Now that we have entered fully the Presidential election cycle, as well as embarked on a large national healthcare odyssey brought to us via the COVID-19 virus, we will hear an increased drum beat about many policy proposals tied to the nation’s healthcare, and very few, if any will have any tangible details on either the implementation process or actual expected outcomes. And, to be honest, there isn’t any reason to expect such details, because in many cases, the policy proposals are completely theoretical. As an engineer by education, I have always wondered why more of our national leaders are not eager to implement their national policies at home rather than thrust them on to the nation at large without the least bit of experimentation and why more people aren’t willing to call them out on their reckless behavior.
As brilliantly stated by U.S. Supreme Court Justice Louis Brandeis during the case of New State Ice Co. v Leidmann, a “state may, if its citizens choose, serve as a laboratory; and try novel social and economic experiments without risk to the rest of the country.”
He is referring to the concept that within our federal framework, state and local governments have a level of autonomy where they may at as “Laboratories for Democracy” testing various laws and policies in a similar manner to the scientific method. This would not only allow insulate the larger population from the impacts of potentially adverse outcomes, it would also provide a more manageable way to refine details not only of the specific policies but also of the specific methods of implementation.
Let’s ponder for a moment the following metrics for a certain country that is part of the G8:
- Population – 66.1 million
- Total GDP – $2.81 trillion
- Per Capita GDP – $42,360
Which country is this might you ask? Great Britain.
For much of the last decade, Democratic Politicians have touted the National Health Service of Great Britain as a model for how the United States not only could, but should, have a single payer health care system.
Now, to be clear, I am not advocating the policy from one side of the other. In fact, based on a myriad of difficulties with private health care coverage my family has experienced over the last few years, I would very much welcome the idea of just showing up to the doctor, surgeon, dentist, etc. and having the necessary procedures performed. However, even if a single payer system is the answer, is it something we should simply pass into law on such a large scale and trust that government can implement? After watching a similar scenario unfold with ObamaCare, I give a vociferous NO!!!!!!!
The roll out was horrific. Technology was drastically inadequate. Financial impacts were woefully inaccurate. Access to coverage was lacking (did everyone get to keep their doctor, I know my wife didn’t).
Comparatively speaking, that program was minuscule when compared to completely transitioning from our current system to a single payer model, so forgive me if I’m not very enthusiastic to blindly back such a proposal.

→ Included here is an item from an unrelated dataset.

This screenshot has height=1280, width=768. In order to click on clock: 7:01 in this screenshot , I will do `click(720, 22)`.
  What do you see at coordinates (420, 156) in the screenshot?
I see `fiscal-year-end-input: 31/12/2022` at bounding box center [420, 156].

For the sake of comparison, much like we did for a certain G8 nation above, let’s ponder for a moment the following metrics :
- Population – 43.3 million
- Total GDP – $3.43 trillion
- Per Capita GDP – $79,399
Which country is this might you ask? Well, it isn’t a country at all. This is merely a collection of seven states, specifically: New York, New Jersey, Vermont, New Hampshire, Connecticut, Rhode Island, and Maine. Do these states sounds familiar? They should, because many of the most vocal proponents for a single payer system, Bernie Sanders, Elizabeth Warren, Kirsten Gillenbrand and Cory Booker, represent some of these states in the United States Senate.
My question to them would be the following: Why don’t you take your Medicare for All proposals, implement them within this block of New England states, and let the rest of us know how it works? Within New England, you have more per capita GDP than the fifth largest economy in the world.
- Based on the high level comparative models, there should be more than enough financing to implement without assistance from the rest of the country (i.e. the Federal Government).
- You can refine the policies, including but not limited to pay schedules for doctors, which treatments to include, how best to include private insurance, and how to restrict access to only folks that are citizens of New England, as well as the cost impact to providing services to those who are not (whether they be business travelers, tourists, or people not living there legally).
- You can refine the implementation processes, to ensure that while nothing of this magnitude will be simple or painless, it can be made to have minimal impact to everyone else.
If your policies are the smashing success being promised on the campaign stump, then you will have everyone lining up to replicate. But if your policies are not, then there was no risk brought to the remainder of the country and the rest of us were not forced to expend time and treasure on what inevitably turned out to be a fool’s errand.